Although several factors have been mentioned in the etiology of ADHD, the genetic contribution seems the most significant one and finding the main cause of the disorder can improve the prevention, diagnosis, and treatment strategies (25). The purpose of this study was to examine any association between NET-3081 (A/T) polymorphism and ADHD in Iranian population.

The results of this study showed no significant association between NET polymorphism and ADHD. Moreover, we found no significant difference between gene and gender. We observed no association between there subtypes of ADHD (combined, inattentive, and hyperactive/impulsive) and gender. Thus, the result supports no significant difference for SCL6A2 and ADHD (subtypes and gender).

Our findings are in consistent with the findings of many of prior studies. For instance, in a meta-analysis review (26), no association was seen. Another study on Korean population by Xu et al. (17) demonstrated no evidence for association between these two factors. In the earlier studies in 2002 in Canada (27) and in Ireland (28), no association between NET polymorphism and ADHD had been found.

Moreover, there are some studies which indicated the association between NET polymorphism and ADHD. In Chinese population, Guan et al. (29), and Korean population Joung et al. (16) found an association between afore-mentioned factors. In 2008, Biederman et al. (30) conducted the same study in USA on gender differences, in which the factors appeared stronger in female than male.

According to Gizer et al. (26), it is beneficial to explore association between some particular genes with ADHD subtypes and gender of patients. Therefore, the current study also determined this association between subtypes and gender of Iranian ADHD population.

In conceptualization of polymorphism, a particular gene can represent various polymorphisms in different populations and polymorphism is one of the strains of every population type. There is no evidence for exception in Iranian population.

The item made the current study eminent is that this study is the first one conducted on Iranian population. Besides, subtypes of ADHD (combined, inattentive, and hyperactive/impulsive) and gender differences had been investigated and compared with the control group.

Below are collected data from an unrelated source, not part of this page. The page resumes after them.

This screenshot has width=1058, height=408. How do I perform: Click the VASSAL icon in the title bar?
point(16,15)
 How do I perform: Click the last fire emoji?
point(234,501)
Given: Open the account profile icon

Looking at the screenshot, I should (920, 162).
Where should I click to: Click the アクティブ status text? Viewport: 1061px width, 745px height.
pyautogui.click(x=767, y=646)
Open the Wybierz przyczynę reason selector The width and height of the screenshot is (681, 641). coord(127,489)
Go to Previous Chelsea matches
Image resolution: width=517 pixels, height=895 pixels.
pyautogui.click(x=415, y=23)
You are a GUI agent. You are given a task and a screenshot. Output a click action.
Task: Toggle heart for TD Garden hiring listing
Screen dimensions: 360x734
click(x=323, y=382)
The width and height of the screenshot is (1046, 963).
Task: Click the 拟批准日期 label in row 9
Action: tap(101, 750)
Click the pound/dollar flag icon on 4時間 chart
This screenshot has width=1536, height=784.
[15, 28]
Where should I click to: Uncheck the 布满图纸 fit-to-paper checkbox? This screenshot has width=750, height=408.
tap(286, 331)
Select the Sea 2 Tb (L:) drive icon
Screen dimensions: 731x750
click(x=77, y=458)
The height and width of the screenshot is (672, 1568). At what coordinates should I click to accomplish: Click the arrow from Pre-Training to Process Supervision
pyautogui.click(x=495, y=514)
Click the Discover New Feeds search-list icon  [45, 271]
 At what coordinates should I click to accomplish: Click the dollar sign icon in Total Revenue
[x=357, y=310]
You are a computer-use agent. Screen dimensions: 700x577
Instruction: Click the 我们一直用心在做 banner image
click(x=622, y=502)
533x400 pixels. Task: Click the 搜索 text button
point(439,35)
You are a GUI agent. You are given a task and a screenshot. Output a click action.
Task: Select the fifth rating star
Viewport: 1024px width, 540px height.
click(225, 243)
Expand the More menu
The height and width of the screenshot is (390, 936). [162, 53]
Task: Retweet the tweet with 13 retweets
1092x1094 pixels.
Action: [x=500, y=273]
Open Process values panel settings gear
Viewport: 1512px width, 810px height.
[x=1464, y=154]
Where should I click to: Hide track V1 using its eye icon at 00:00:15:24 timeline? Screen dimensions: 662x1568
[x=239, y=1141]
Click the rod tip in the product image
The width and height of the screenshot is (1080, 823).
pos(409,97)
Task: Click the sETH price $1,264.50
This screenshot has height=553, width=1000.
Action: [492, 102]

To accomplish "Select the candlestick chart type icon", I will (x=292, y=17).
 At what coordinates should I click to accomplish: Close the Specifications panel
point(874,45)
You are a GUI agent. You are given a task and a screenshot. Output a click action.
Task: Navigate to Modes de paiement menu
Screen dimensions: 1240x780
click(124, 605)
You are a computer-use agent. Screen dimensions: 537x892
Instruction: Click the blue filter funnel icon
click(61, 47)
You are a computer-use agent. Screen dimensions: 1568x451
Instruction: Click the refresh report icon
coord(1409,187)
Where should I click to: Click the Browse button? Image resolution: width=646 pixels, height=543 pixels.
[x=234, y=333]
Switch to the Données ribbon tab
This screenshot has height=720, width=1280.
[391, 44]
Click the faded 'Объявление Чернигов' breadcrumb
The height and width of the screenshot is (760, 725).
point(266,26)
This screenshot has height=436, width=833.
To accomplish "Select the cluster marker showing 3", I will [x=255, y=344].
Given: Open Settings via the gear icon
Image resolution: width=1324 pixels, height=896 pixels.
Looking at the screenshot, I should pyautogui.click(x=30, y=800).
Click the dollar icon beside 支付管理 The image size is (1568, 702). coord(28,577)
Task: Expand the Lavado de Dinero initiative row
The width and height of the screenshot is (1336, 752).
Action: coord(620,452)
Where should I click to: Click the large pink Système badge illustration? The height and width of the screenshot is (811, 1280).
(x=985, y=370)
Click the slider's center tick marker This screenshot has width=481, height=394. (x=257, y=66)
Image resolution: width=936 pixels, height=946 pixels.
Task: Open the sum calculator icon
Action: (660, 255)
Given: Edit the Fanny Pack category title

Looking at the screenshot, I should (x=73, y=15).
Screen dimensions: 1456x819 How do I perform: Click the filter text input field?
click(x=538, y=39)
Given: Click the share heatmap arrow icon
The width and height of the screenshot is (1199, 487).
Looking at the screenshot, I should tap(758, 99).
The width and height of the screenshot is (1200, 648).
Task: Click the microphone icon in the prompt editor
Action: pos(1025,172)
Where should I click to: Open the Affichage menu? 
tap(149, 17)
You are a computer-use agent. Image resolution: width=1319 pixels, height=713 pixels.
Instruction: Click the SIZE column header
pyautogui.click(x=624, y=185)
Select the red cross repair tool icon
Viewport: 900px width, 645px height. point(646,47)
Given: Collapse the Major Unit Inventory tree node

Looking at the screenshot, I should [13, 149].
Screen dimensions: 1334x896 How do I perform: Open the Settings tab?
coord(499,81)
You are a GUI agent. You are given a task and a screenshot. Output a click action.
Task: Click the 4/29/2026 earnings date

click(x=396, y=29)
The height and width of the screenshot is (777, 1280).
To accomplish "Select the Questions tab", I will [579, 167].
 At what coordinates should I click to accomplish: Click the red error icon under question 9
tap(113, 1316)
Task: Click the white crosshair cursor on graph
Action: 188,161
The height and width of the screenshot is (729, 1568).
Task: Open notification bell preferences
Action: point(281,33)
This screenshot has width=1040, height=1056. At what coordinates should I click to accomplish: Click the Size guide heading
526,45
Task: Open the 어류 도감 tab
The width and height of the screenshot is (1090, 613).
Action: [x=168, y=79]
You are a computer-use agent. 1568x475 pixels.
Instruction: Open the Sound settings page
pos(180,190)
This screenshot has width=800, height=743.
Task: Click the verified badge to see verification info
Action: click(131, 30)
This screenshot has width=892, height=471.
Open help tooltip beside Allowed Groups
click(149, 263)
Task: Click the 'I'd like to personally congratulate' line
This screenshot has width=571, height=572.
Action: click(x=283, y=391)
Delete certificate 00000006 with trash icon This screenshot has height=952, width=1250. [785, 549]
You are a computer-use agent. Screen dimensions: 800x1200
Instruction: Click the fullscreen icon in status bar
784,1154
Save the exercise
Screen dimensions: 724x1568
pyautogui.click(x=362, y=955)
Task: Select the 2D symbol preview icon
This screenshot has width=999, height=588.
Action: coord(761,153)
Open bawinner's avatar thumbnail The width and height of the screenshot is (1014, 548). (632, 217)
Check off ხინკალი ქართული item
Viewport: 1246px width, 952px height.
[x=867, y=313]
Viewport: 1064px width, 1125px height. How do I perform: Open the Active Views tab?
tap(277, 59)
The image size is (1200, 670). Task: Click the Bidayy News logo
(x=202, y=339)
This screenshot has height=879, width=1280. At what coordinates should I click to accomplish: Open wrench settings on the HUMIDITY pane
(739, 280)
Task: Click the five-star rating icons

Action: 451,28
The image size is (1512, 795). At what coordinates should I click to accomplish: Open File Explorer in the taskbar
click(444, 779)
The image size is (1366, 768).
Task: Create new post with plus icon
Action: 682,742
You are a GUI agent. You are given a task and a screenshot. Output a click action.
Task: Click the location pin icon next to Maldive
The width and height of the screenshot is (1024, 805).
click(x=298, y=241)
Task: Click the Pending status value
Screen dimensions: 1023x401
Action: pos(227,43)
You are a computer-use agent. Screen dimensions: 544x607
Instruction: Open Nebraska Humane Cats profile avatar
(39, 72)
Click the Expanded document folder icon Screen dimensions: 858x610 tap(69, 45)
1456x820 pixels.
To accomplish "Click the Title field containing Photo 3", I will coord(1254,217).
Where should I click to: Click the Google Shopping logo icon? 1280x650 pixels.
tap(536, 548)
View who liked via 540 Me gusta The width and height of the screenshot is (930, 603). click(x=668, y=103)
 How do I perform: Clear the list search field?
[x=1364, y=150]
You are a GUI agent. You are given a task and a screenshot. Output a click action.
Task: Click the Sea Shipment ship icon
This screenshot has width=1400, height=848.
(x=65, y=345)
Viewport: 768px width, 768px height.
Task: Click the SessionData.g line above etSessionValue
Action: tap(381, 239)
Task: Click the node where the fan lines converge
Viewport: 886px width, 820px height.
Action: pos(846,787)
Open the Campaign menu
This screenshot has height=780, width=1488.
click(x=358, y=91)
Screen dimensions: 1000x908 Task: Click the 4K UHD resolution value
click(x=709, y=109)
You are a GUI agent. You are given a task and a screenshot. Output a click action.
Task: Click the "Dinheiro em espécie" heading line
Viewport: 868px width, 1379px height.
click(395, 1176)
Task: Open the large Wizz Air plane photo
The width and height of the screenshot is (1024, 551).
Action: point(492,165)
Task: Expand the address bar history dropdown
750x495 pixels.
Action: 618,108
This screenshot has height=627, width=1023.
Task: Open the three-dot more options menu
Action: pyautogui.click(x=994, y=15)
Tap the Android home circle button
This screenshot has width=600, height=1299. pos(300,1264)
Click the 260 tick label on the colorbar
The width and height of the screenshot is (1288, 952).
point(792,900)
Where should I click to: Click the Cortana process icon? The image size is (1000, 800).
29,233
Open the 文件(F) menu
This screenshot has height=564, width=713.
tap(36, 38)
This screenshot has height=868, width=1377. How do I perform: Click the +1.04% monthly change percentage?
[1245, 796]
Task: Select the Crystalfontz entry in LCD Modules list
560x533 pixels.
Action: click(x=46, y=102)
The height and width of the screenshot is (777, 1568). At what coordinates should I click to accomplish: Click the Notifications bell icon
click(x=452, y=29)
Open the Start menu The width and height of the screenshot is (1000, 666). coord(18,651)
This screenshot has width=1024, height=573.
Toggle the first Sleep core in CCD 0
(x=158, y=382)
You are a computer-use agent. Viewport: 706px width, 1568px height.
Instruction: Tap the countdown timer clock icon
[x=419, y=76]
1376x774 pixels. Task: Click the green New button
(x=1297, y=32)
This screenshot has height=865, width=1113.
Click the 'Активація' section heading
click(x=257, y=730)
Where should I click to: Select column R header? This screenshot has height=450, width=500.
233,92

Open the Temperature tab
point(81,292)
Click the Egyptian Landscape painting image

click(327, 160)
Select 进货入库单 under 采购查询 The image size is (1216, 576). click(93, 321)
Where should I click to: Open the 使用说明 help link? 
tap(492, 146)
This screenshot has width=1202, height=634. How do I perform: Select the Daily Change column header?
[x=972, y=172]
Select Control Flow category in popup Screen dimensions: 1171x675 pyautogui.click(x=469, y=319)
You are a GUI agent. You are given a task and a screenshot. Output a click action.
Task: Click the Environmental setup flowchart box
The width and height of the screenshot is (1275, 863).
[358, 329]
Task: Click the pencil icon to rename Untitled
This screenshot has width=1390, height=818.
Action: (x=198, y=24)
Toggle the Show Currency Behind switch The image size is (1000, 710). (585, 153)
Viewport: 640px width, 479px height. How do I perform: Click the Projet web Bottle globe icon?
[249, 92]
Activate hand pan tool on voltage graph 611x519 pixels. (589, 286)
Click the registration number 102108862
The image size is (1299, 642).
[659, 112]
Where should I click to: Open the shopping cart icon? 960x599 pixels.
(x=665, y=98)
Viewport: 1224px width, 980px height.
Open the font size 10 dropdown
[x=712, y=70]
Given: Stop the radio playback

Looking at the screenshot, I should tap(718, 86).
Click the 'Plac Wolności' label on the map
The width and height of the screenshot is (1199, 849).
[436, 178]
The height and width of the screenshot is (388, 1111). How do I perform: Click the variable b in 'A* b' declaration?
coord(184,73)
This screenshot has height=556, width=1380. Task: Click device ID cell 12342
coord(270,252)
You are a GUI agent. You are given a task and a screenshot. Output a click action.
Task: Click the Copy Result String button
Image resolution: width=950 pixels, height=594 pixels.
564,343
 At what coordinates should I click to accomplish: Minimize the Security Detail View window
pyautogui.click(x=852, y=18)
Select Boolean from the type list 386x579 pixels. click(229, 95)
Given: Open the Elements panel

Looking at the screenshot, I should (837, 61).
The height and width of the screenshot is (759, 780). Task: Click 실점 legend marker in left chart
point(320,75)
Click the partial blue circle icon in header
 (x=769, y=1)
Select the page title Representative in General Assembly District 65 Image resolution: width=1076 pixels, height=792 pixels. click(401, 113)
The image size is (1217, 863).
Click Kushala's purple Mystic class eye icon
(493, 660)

In summary, the current study is the first study conducted on Iranian population about the association between NET-3081 (A/T) polymorphism and ADHD, ADHD subtypes, and gender. The result of the study -no evidence of association- that is consistent with American (30), Canadian (27), Irish (28) and Korean (17) population, and inconsistent with Chinese (29) population.

The limitation of the current study was difficulties in finding pure ADHD without any comorbidity. Maybe for more precise investigation, it would be advantageous to find absolutely pure ADHD participants. Although we considered bipolar disorder and Tourette syndrome as exclusion criteria, in future studies the relationship of comorbidity of learning disorder and bipolar with ADHD and SCL6A2 can be explored. Increasing the number of participants in future studies can improve the validity of the results. Henceforward, comparing comorbidities with polymorphism might be inspiring. Finally, the most consequential follow-up of our study could be assessing the treatment outcomes of pharmacotherapy (stimulant, atomoxetine) with genotypes.